**TASK BRIEF:**
Leave out all pictures. Extract exactly the lines from the one containing "The width and" through the end of the data.

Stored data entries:

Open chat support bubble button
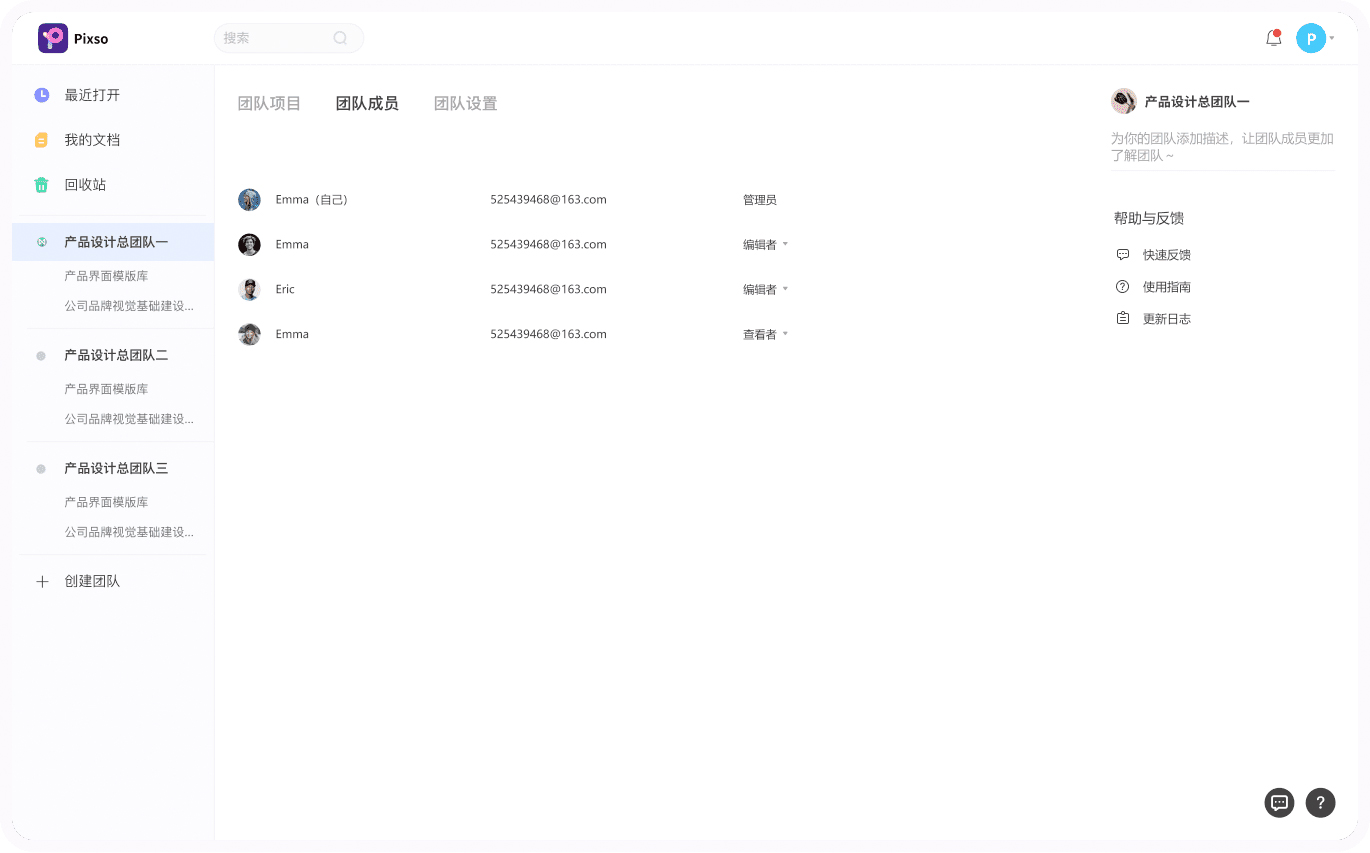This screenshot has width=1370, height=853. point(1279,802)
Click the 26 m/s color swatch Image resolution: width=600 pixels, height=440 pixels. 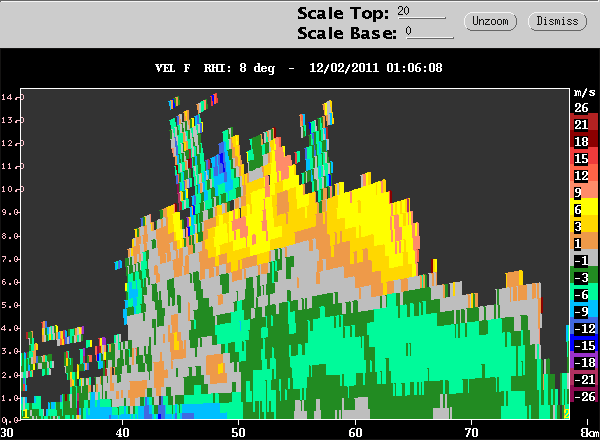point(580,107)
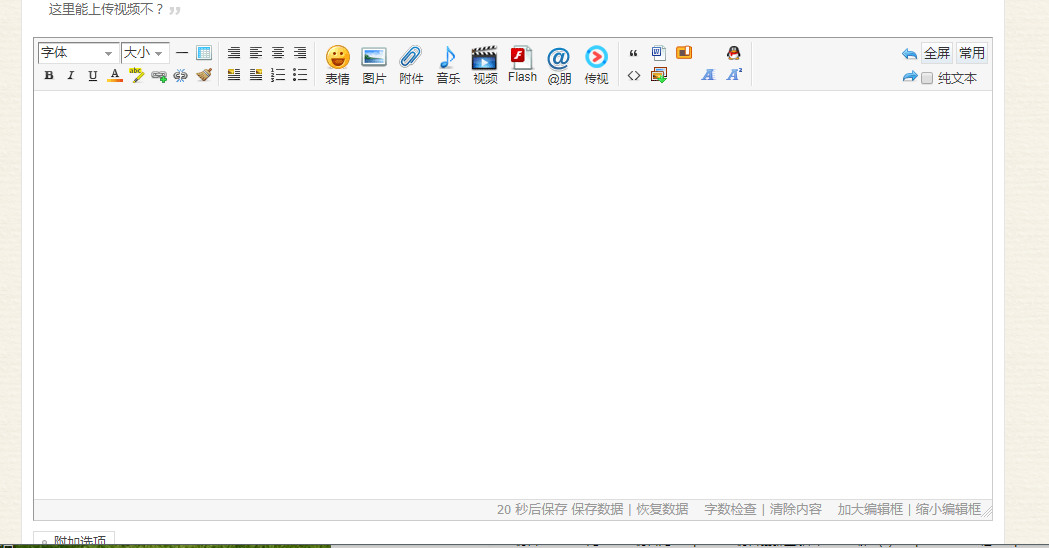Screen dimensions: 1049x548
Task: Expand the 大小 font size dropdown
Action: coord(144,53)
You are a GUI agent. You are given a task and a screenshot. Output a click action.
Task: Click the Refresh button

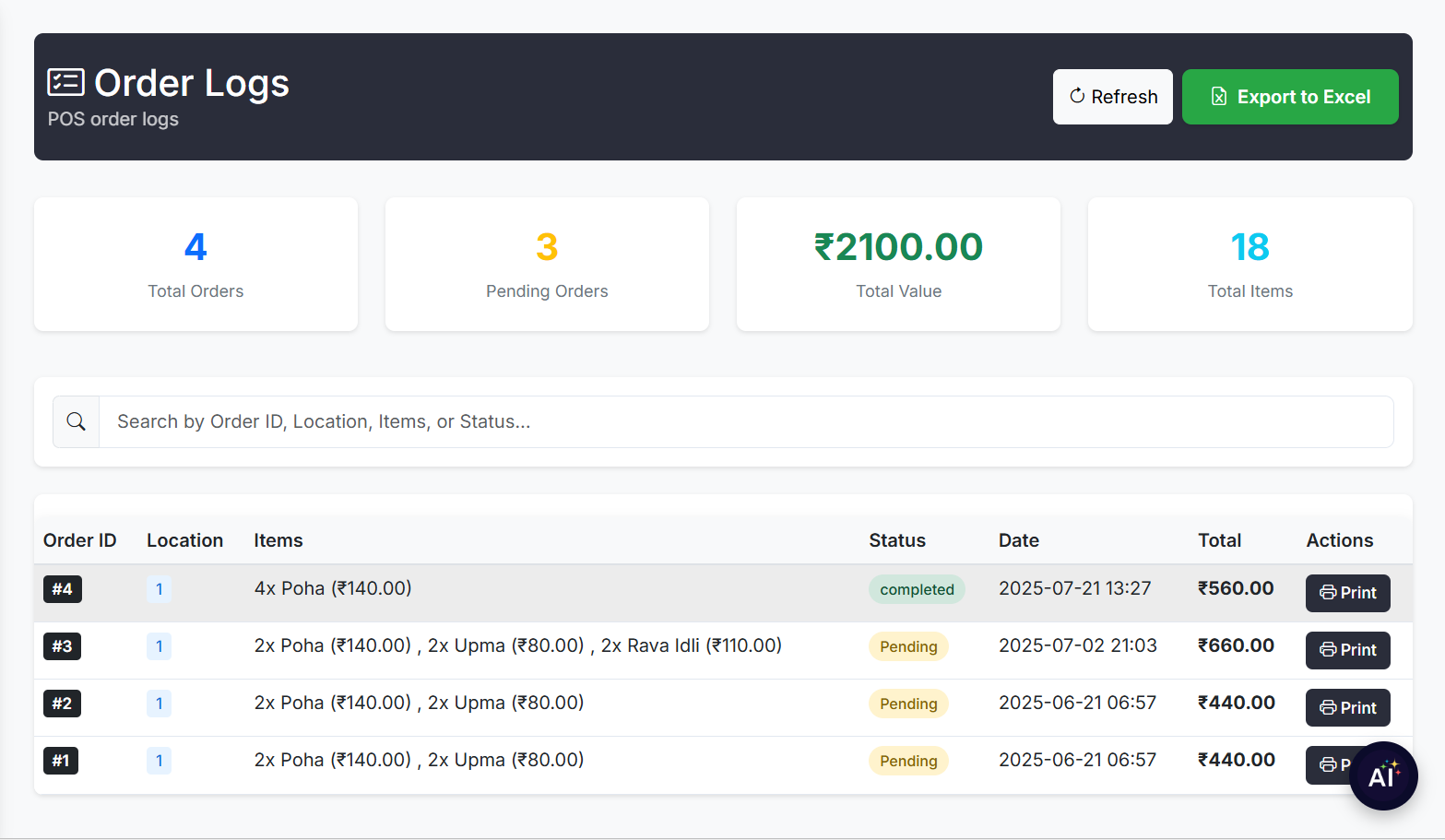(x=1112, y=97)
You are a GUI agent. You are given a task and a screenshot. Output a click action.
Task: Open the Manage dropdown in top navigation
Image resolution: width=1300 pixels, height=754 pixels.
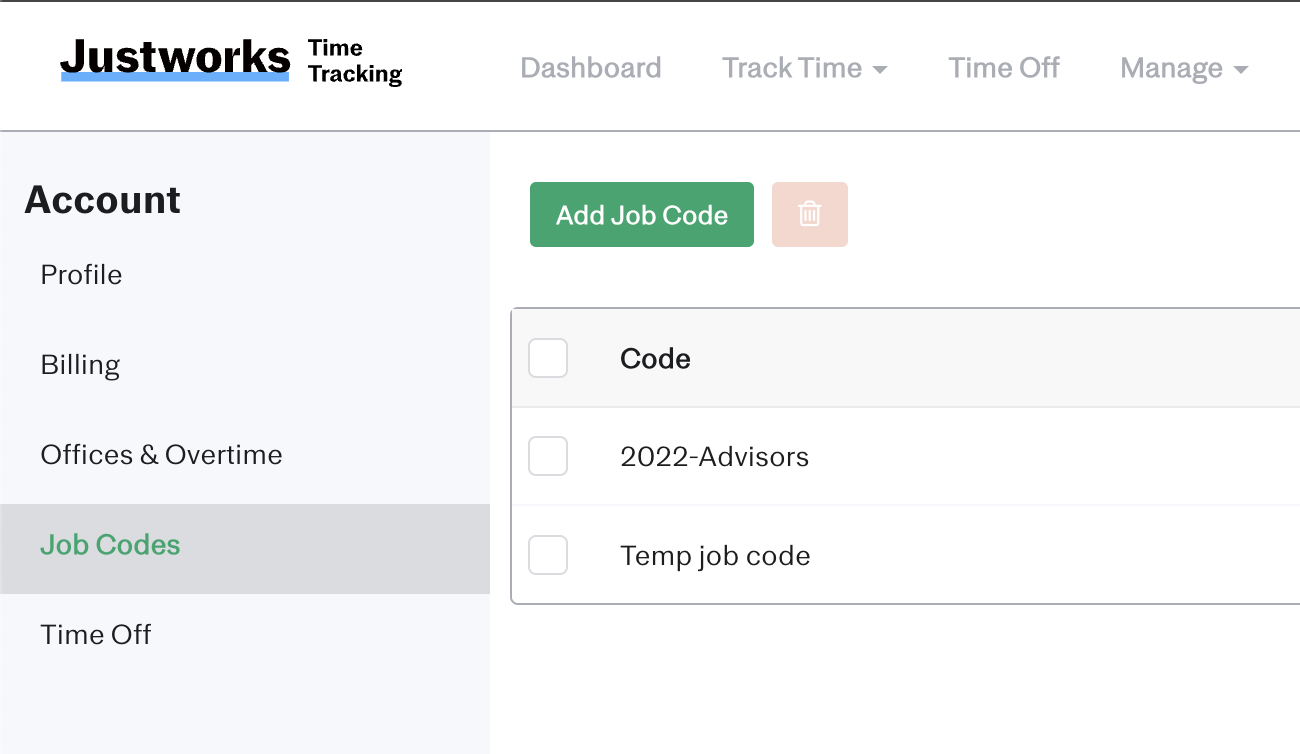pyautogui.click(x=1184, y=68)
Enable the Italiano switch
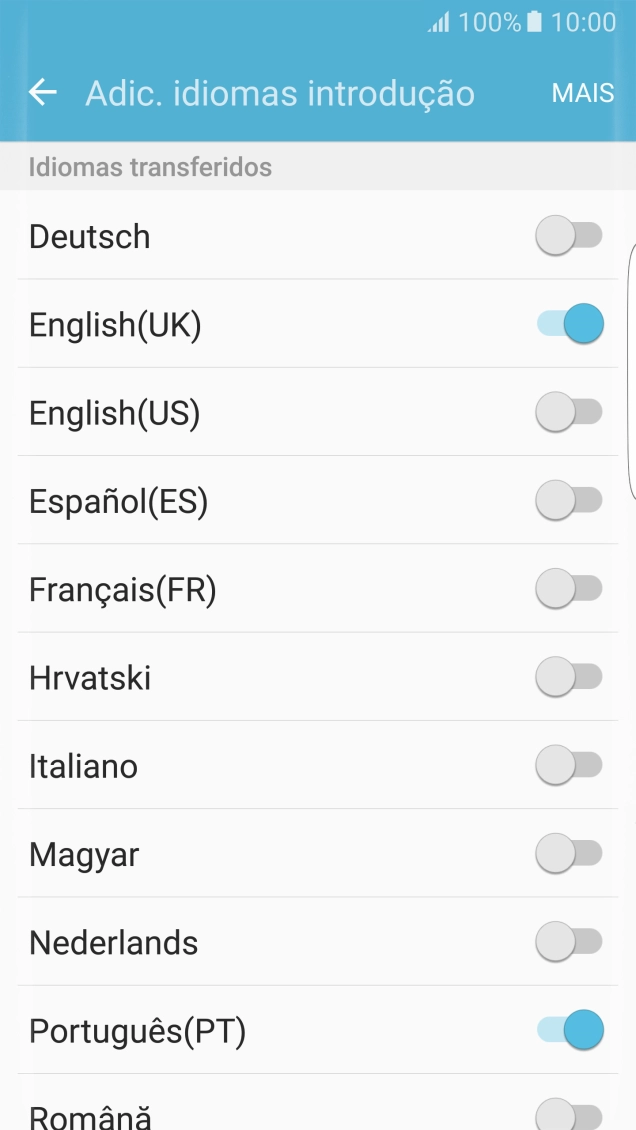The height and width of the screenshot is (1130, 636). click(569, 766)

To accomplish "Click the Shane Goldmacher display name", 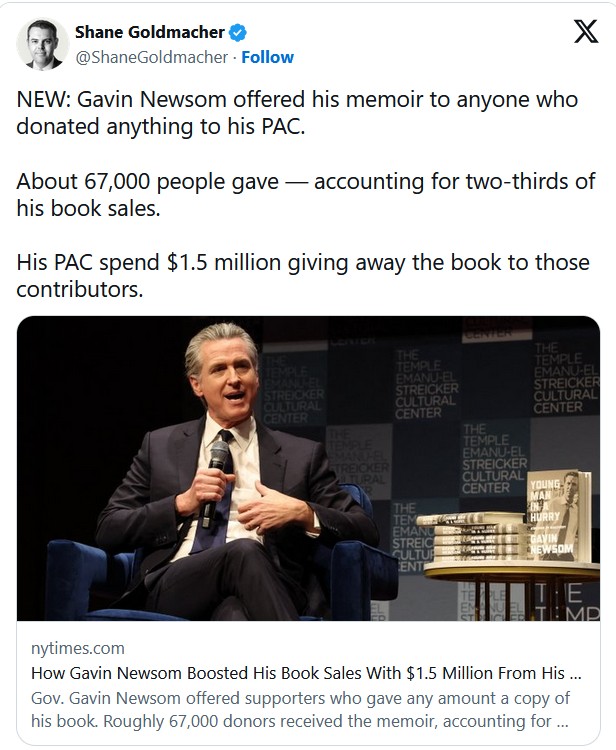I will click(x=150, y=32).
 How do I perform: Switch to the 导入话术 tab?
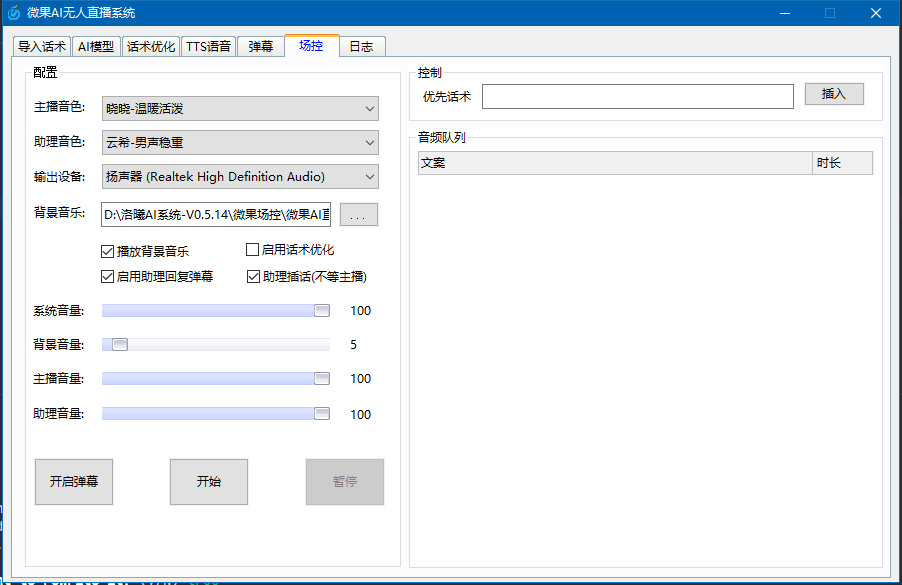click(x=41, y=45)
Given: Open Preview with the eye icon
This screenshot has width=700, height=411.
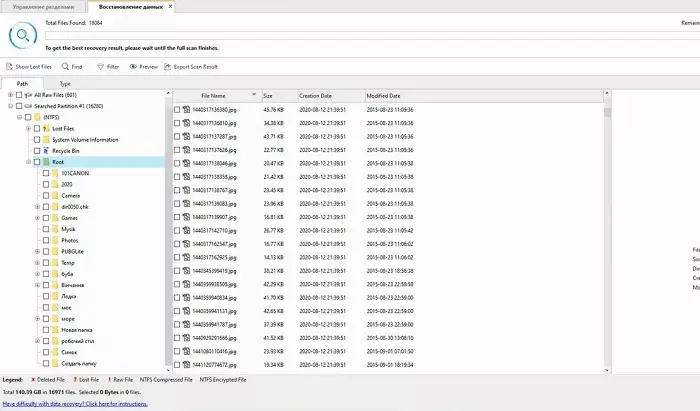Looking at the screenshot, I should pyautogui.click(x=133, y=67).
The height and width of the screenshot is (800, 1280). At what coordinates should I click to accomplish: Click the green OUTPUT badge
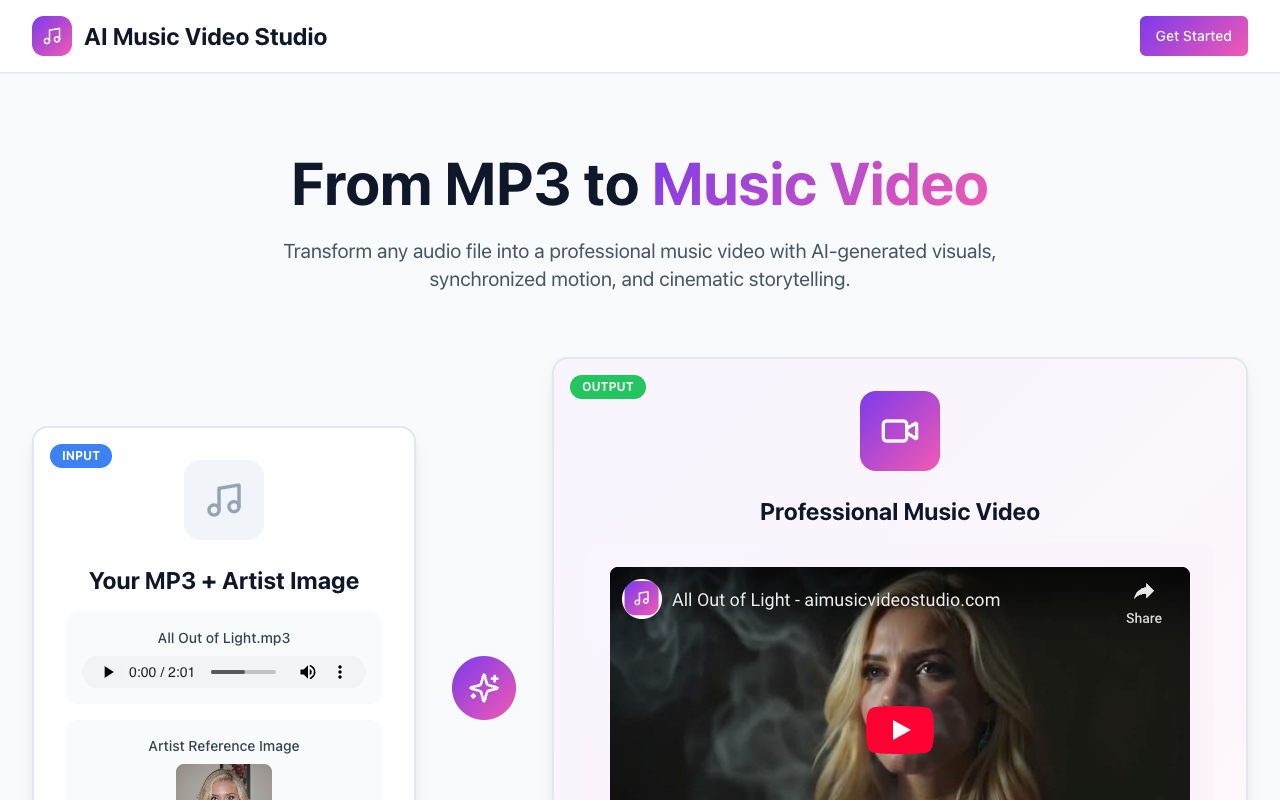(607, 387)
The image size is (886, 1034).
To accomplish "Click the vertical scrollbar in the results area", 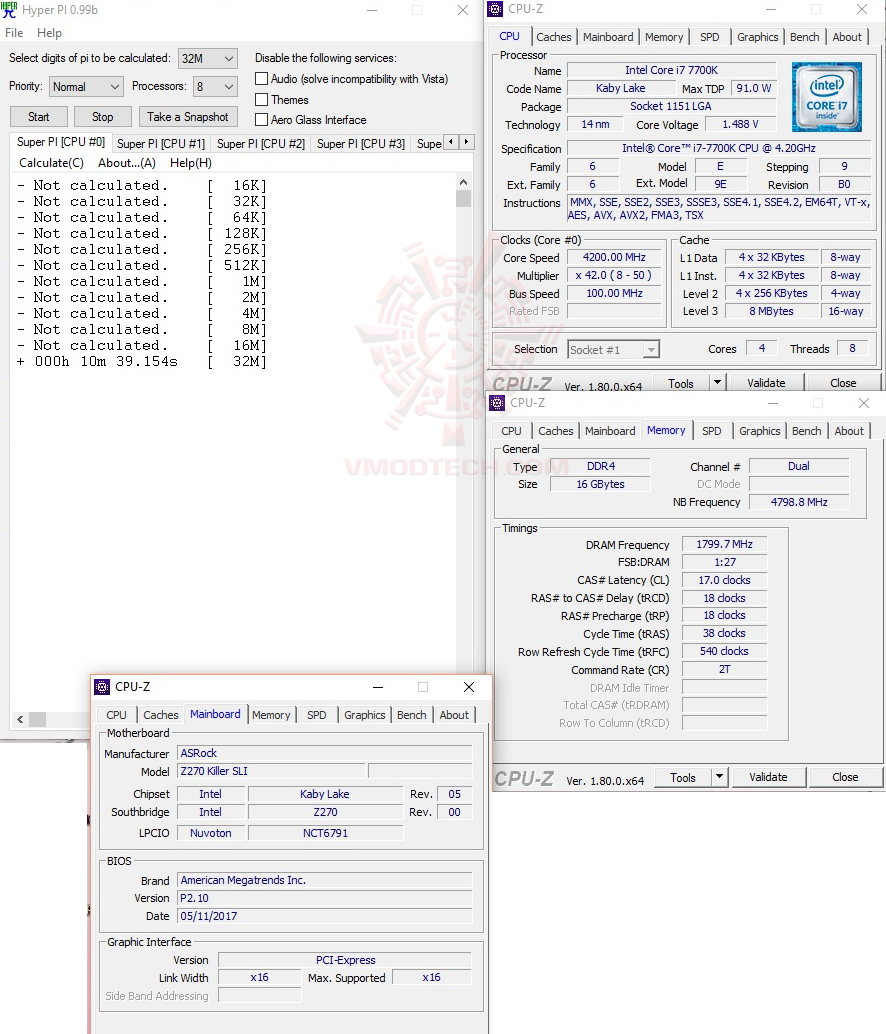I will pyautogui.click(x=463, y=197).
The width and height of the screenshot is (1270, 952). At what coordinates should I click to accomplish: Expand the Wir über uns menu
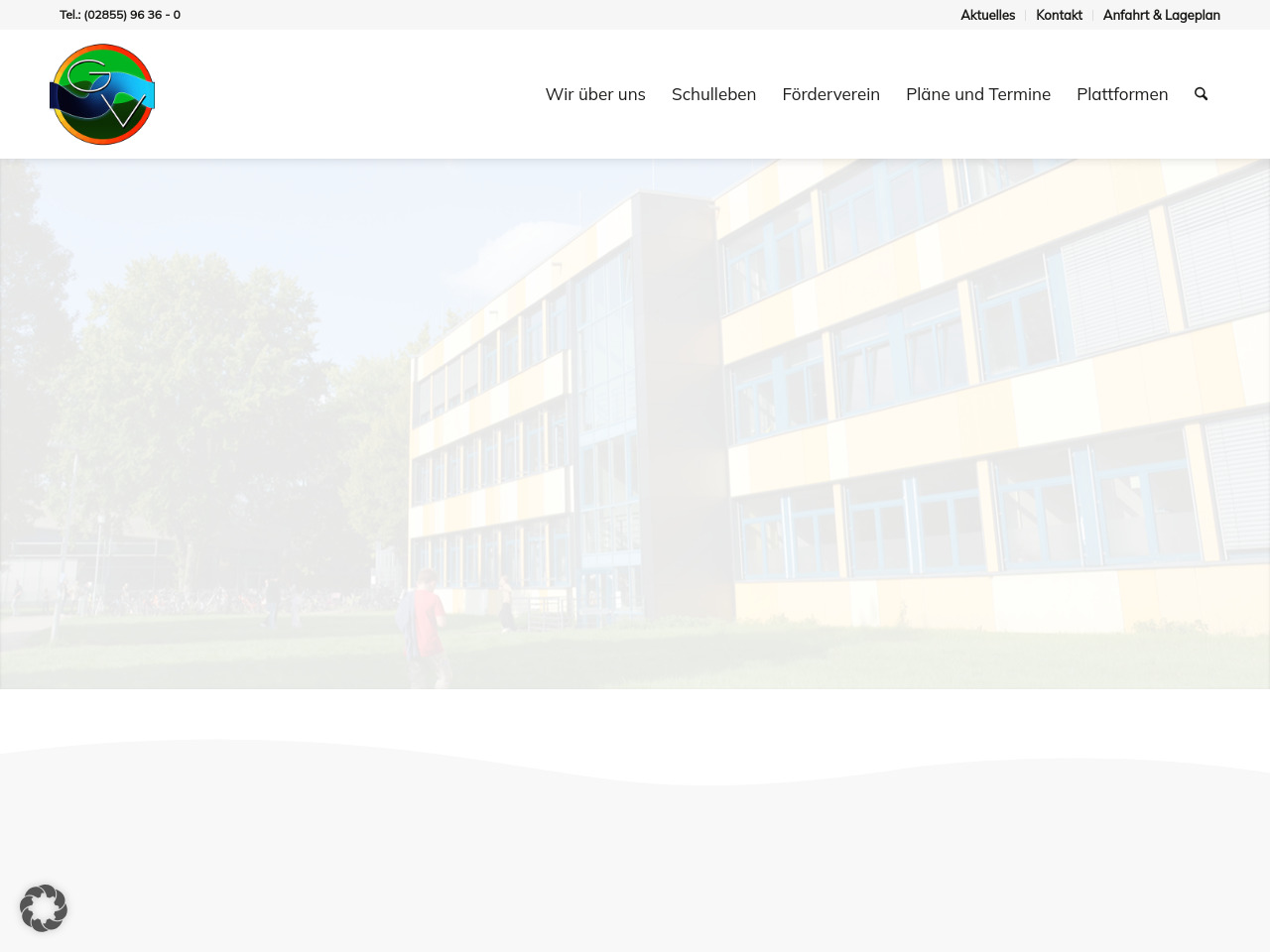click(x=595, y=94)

**REPLY TO THE TASK:**
The width and height of the screenshot is (1270, 952). At what coordinates should I click to accomplish: Expand the Wir über uns menu
click(x=595, y=94)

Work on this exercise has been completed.